[RECORD SET]:
-------

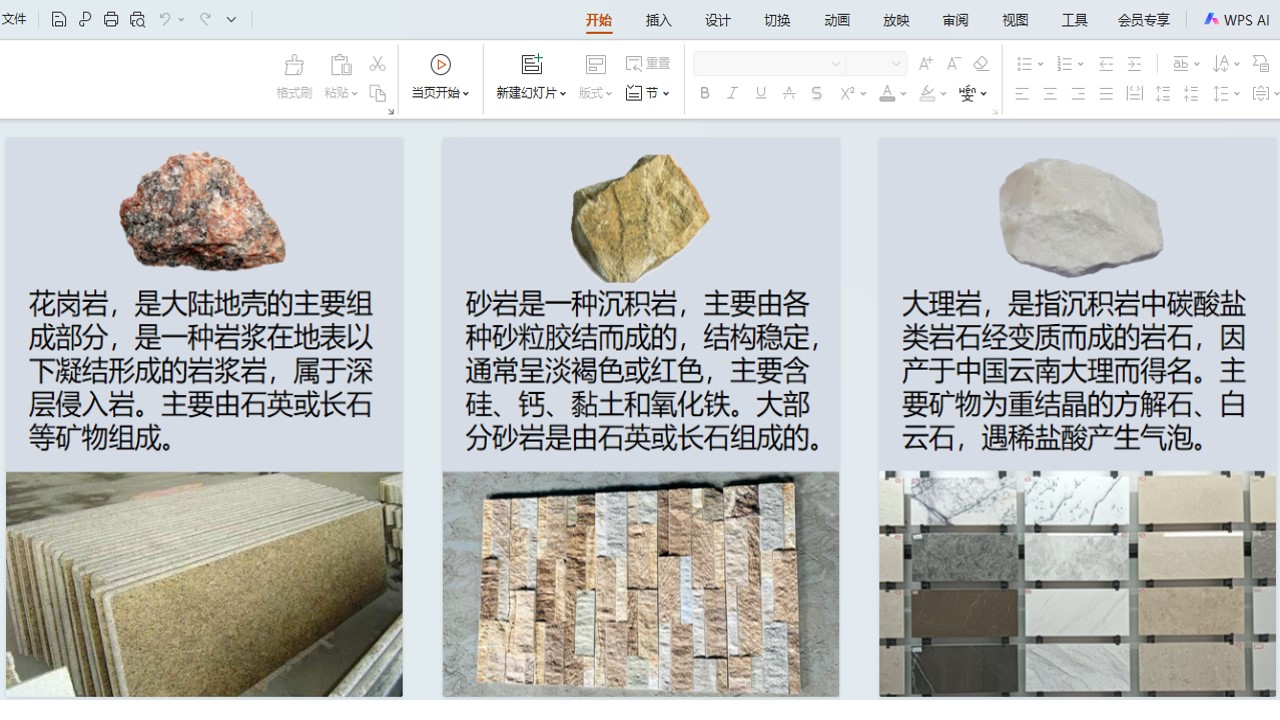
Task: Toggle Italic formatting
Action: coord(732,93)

-------

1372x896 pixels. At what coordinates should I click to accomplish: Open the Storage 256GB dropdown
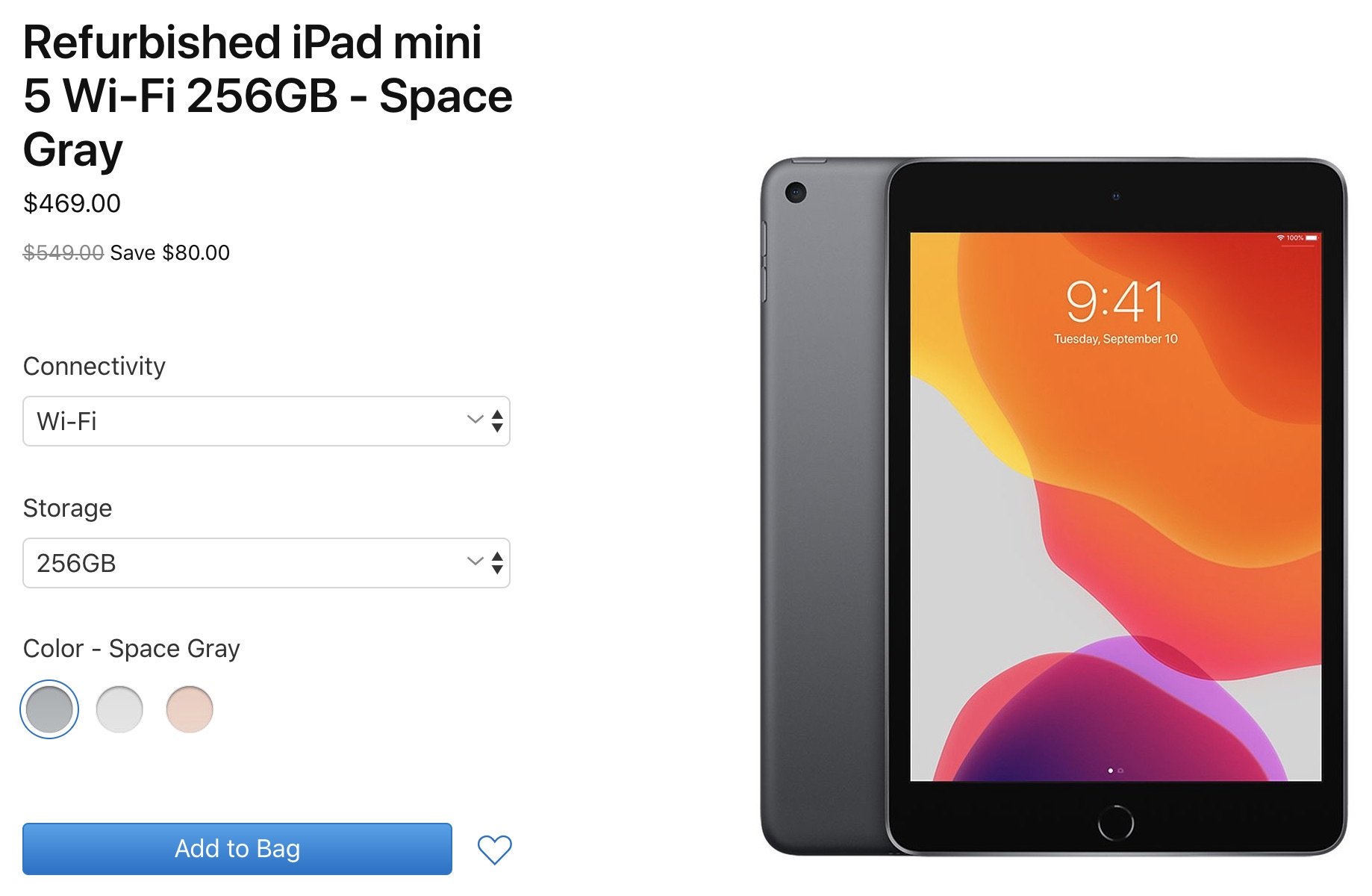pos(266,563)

-------

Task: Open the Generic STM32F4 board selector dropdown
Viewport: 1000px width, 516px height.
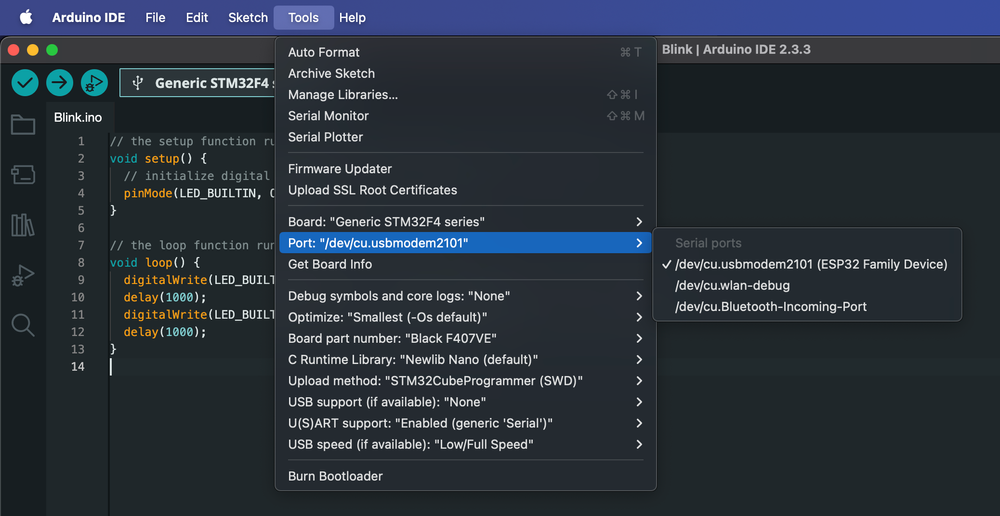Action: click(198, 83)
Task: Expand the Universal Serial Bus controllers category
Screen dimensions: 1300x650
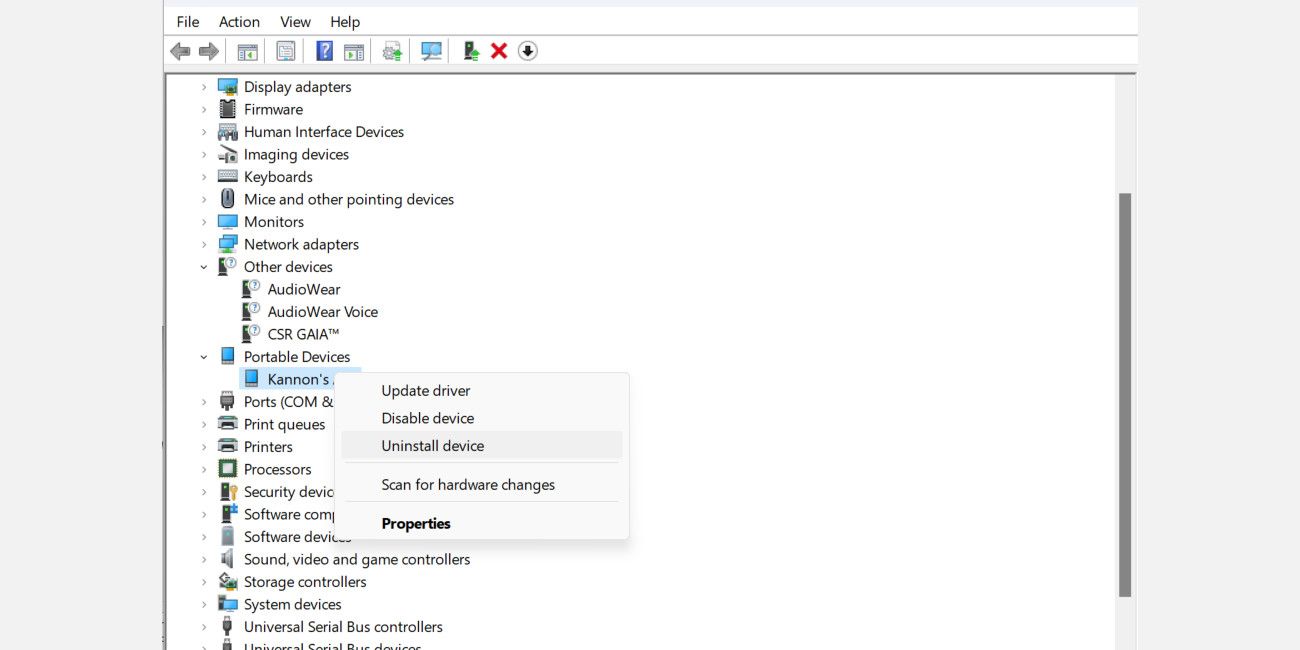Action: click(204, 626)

-------

Convert the listing, starting at the line that contains "Task: Open the" and ending at the line that contains "Action: click(204, 626)", into a two-column CSV with the columns instruction and action, one row per entry, each value in a single quoted field with line breaks replaced by spaces. Omit the pictures from the output.

instruction,action
"Task: Open the Generic STM32F4 board selector dropdown Viewport: 1000px width, 516px height.","Action: click(198, 83)"
"Task: Expand the Universal Serial Bus controllers category Screen dimensions: 1300x650","Action: click(204, 626)"